Asteria’s fate was revealed in the post-credits scene of Wonder Woman 1984, where a dark-haired woman caught a falling pole, one-handed, without breaking her stride while walking through a crowded marketplace. Stopped by an incredulous mother, whose baby carriage had almost been crushed by the pole, the woman revealed her name to be Asteria and that she had been “doing this a long time.” Given that Asteria was played by Lynda Carter, who was the first live-action Wonder Woman on television, this was a cute Easter egg for the fans. Yet it was also an indicator that Asteria is still alive and has not been inactive during the thousands of years since the Amazons went into hiding, though there’s no indication of just where she is now in the modern DCEU and just what role she might have to play in Wonder Woman 3.

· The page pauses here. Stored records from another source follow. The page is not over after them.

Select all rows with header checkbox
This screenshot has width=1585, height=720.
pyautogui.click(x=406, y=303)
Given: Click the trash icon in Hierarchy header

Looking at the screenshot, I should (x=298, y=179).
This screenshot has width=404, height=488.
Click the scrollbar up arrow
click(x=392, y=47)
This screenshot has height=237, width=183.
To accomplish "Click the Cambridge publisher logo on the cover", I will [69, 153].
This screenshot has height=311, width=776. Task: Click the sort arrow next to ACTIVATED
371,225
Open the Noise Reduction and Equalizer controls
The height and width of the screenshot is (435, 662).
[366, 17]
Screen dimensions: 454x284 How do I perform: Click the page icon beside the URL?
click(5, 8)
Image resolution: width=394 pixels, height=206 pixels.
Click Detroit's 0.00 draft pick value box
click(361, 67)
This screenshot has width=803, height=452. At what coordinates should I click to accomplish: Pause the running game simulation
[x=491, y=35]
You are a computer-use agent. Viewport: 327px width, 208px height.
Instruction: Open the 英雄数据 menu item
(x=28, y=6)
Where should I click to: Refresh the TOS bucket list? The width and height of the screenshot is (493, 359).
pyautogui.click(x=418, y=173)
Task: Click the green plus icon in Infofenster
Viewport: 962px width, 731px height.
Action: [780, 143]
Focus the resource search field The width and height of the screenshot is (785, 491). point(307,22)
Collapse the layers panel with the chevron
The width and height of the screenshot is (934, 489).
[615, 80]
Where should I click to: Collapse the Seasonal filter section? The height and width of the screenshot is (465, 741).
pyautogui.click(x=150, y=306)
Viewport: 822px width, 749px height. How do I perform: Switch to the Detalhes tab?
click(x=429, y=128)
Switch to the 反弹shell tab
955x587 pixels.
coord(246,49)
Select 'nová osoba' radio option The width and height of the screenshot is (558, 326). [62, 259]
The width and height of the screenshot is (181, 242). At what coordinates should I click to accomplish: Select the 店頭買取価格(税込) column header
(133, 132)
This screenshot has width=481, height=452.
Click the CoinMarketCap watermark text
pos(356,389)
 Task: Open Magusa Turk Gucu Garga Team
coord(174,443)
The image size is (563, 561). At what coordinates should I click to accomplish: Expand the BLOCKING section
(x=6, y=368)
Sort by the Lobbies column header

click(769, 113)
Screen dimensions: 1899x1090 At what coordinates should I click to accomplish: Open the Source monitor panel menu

Wonder Woman’s Golden Eagle Armor In DC Comics

Originally designed by artist Alex Ross, the Golden Eagle Armor first appeared in the 1996 mini-series Kingdom Come. Set in the not-too-distant future of DC Comics’ post-Crisis timeline, the events of Kingdom Come were later shifted to have taken place on Earth-22, following the reformation of DC Comics’ multiverse during the 2005 Infinite Crisis event. Wonder Woman donned the Golden Eagle Armor in Kingdom Come #3 before heading out to end a riot that broke out in the supervillain prison known as The Gulag, which potentially could have ended in a battle that would have destroyed Earth.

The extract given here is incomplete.